Recent improvements in portable electronic devices have increased the demand for batteries with a high energy density in order to increase the longevity of these devices. A variety of lithium secondary batteries have been studied to meet these demands. Many of these batteries have explored the use of lithium metal anodes and carbonaceous anodes. Theoretical calculations show that lithium metal may be able to provide a higher energy density than a carbonaceous anode.
Batteries having lithium metal anodes are difficult to commercialize because they generate dendritic lithium on the surface of the lithium metal during charge and discharge cycle. The dendritic lithium can grow toward the cathode through the separator and cause an internal short in the battery. This short can result in a dangerous release of heat. Additionally, current can concentrate on the dendrites causing a localized deposition of lithium on the anode. This localized deposition can reduce the cycling efficiency of the battery.

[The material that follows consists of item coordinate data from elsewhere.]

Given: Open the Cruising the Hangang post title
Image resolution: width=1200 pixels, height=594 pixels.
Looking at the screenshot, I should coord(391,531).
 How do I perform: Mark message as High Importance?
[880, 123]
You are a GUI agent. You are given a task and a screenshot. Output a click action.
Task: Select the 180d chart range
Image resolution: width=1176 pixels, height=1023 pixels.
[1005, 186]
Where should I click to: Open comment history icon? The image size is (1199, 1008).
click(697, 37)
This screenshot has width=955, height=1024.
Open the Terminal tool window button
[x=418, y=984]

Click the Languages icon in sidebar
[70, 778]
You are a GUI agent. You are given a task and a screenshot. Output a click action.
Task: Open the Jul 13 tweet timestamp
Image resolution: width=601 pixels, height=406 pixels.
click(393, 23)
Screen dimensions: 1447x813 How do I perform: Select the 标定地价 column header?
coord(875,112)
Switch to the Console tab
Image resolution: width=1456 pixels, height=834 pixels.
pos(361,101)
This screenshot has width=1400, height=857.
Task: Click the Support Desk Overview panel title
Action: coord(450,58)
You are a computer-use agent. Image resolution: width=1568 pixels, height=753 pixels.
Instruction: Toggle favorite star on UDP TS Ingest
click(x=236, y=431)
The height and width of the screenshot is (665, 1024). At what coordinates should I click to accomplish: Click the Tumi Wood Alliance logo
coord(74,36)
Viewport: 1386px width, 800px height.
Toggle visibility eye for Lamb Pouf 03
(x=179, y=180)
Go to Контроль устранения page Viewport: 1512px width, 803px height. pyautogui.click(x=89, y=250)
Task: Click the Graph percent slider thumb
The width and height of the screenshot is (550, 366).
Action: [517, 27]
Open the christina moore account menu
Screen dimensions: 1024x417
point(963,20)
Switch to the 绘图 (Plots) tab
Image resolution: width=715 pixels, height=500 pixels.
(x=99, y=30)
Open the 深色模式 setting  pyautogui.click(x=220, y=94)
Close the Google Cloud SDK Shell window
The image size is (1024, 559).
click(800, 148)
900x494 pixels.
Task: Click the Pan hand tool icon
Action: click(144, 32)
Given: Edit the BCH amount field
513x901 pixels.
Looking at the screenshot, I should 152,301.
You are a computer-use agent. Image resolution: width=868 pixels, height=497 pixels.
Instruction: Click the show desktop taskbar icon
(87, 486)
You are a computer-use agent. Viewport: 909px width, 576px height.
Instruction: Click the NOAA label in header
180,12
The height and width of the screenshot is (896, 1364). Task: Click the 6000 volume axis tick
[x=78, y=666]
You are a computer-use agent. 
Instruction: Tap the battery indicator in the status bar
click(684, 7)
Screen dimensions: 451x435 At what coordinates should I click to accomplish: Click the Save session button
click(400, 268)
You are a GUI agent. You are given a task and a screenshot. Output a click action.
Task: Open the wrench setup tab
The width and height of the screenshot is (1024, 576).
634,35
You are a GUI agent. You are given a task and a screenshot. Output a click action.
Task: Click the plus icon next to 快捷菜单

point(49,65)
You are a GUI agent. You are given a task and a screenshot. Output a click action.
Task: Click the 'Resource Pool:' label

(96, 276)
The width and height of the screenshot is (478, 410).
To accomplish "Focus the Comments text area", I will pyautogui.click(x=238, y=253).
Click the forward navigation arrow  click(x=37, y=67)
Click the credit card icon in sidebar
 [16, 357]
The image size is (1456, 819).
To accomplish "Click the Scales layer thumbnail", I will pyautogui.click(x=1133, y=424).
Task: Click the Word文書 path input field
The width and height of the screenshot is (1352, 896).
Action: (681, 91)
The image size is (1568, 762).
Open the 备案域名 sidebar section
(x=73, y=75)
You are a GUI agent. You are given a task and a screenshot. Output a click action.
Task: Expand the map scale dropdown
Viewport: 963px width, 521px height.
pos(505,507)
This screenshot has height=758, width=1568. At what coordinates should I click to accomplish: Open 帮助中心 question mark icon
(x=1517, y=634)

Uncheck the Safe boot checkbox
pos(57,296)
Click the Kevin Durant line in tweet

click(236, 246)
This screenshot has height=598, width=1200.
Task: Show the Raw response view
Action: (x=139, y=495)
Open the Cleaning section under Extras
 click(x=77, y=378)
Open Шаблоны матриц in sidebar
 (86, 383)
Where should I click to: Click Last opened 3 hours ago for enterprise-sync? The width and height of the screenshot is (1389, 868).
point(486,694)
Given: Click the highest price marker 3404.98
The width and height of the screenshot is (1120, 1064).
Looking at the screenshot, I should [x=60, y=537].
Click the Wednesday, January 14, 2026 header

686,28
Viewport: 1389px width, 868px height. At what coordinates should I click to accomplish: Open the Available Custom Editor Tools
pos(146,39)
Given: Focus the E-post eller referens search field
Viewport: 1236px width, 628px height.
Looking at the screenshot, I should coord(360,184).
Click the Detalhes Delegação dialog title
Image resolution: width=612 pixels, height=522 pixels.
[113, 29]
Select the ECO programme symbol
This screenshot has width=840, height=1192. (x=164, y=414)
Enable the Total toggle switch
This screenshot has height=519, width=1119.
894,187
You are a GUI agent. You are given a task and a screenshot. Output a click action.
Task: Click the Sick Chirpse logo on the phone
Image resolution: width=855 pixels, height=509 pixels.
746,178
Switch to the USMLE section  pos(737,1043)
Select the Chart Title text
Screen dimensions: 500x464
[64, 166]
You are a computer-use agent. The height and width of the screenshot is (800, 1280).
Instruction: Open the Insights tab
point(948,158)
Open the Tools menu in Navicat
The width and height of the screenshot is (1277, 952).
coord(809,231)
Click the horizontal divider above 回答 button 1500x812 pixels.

Further, lithium metal anodes can reduce the cycling performance of a battery. Conventional organic electrolytes in contact with lithium metal get reduced and can form a passivation layer on the anode. When other anode materials are employed, the formation of the passivation layer stops or slows when the surface of the active material is covered by a stable passivation layer. However, the growth of the dendritic lithium permits the passivation layer to continue forming and increases the surface area over which the passivation layer must be formed. The continued formation of the passivation layer reduces the battery's coulombic efficiency and can accelerate electrolyte degradation. There is a need for a secondary battery that can take advantage of lithium metal anodes.